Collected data
_ _ _
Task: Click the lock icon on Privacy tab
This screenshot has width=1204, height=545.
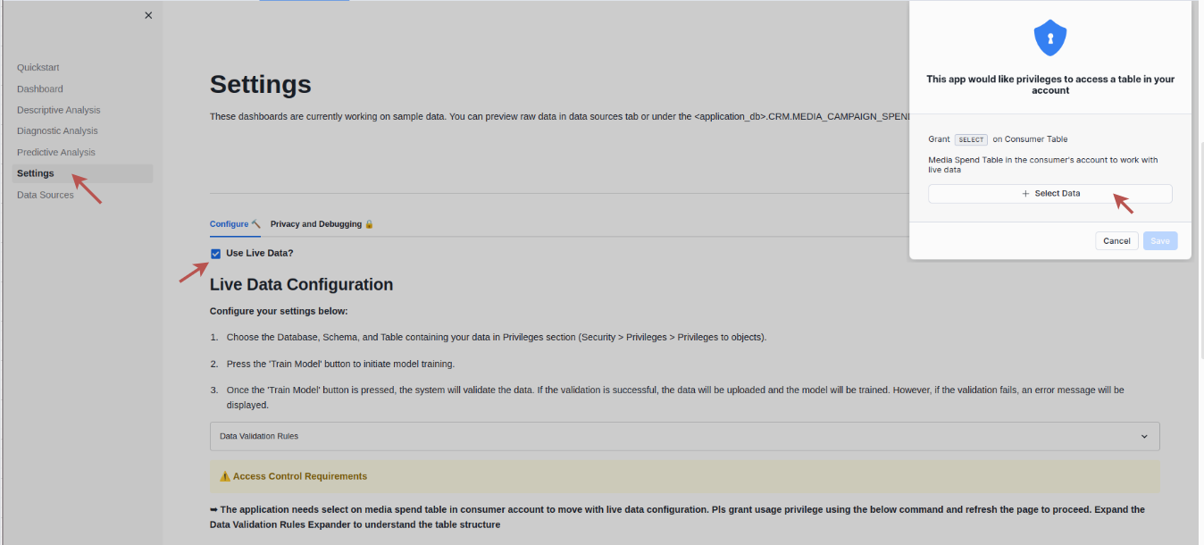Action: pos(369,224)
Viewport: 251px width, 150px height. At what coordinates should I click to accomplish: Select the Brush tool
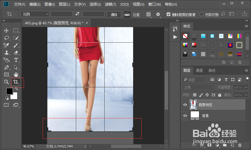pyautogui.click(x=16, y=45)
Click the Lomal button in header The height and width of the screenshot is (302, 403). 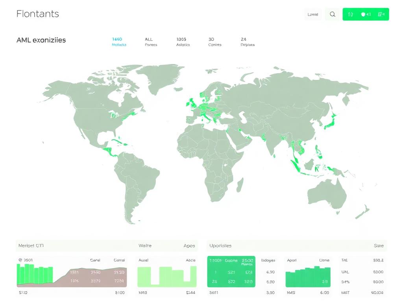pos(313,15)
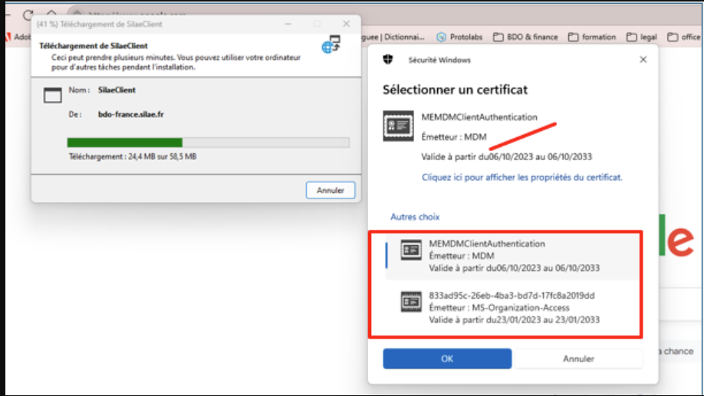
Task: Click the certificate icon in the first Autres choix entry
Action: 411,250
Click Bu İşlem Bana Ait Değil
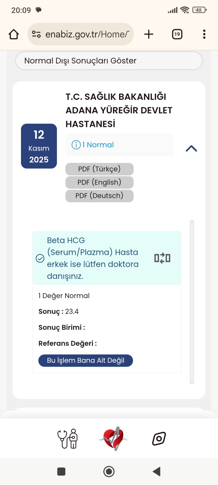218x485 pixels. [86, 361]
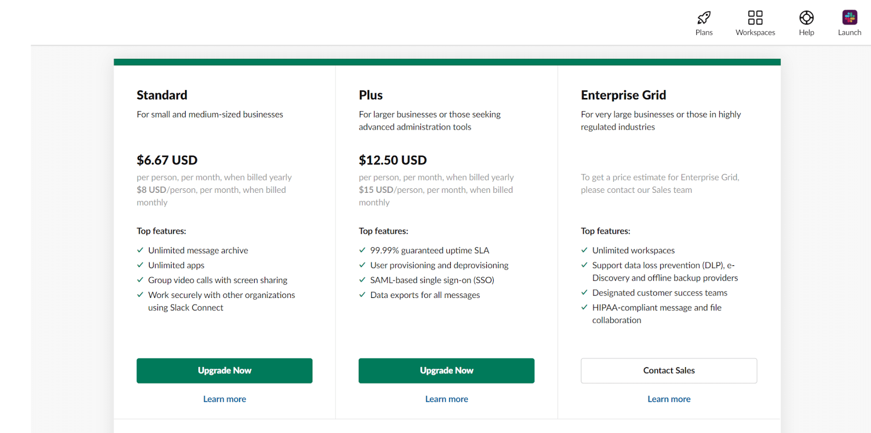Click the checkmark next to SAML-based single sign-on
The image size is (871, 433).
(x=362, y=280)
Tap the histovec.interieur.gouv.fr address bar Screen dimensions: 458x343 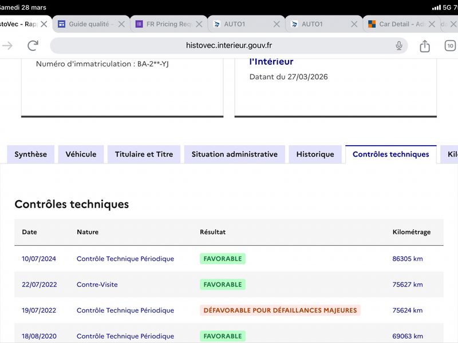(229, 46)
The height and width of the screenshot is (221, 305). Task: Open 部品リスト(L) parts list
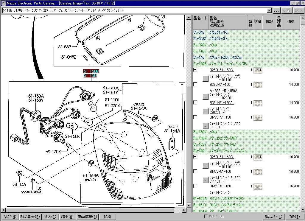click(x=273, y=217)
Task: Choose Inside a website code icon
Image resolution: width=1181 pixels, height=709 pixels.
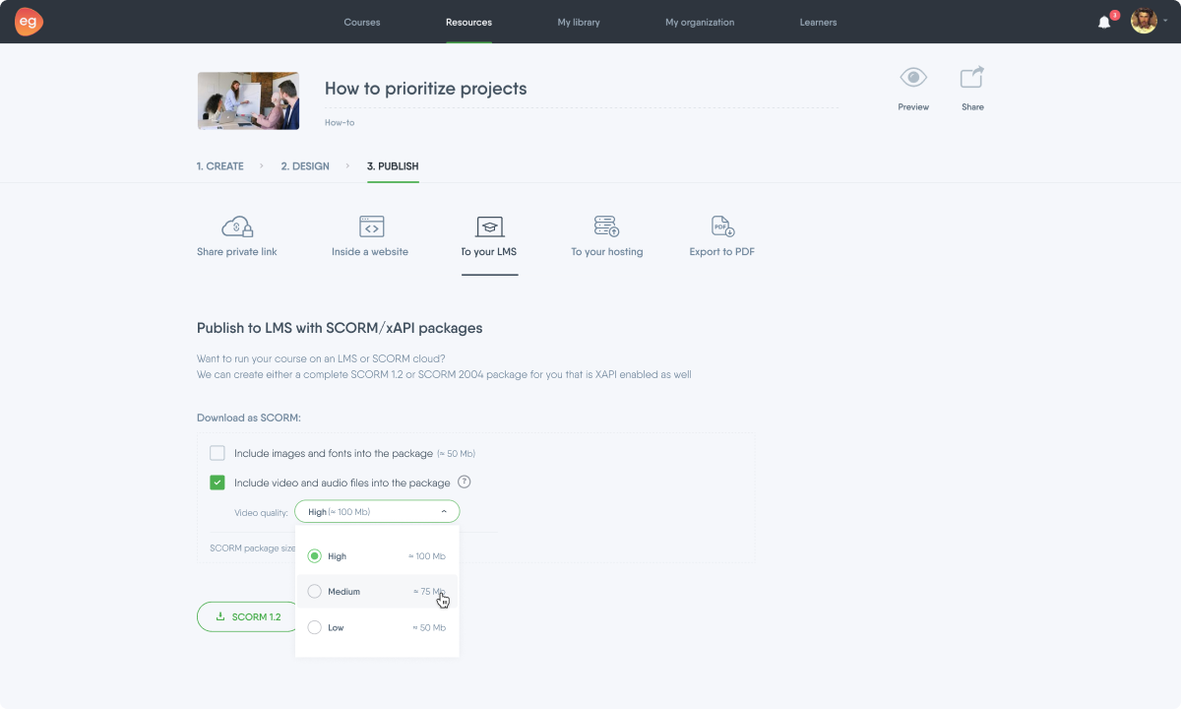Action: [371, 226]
_ _ _
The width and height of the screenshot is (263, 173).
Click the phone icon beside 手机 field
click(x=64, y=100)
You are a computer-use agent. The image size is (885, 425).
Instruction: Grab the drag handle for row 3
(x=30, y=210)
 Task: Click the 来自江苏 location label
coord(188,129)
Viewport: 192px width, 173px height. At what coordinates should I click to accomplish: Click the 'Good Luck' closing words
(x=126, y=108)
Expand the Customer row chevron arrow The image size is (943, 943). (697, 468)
_ _ _
Work task
Both the line containing "Instruction: Grab the drag handle for row 3" and the line containing "Expand the Customer" belong in the answer. Print them and every line above that falls between them exactly, and no others.

Expected answer
Instruction: Grab the drag handle for row 3
(x=30, y=210)
 Task: Click the 来自江苏 location label
coord(188,129)
Viewport: 192px width, 173px height. At what coordinates should I click to accomplish: Click the 'Good Luck' closing words
(x=126, y=108)
Expand the Customer row chevron arrow The image size is (943, 943). (697, 468)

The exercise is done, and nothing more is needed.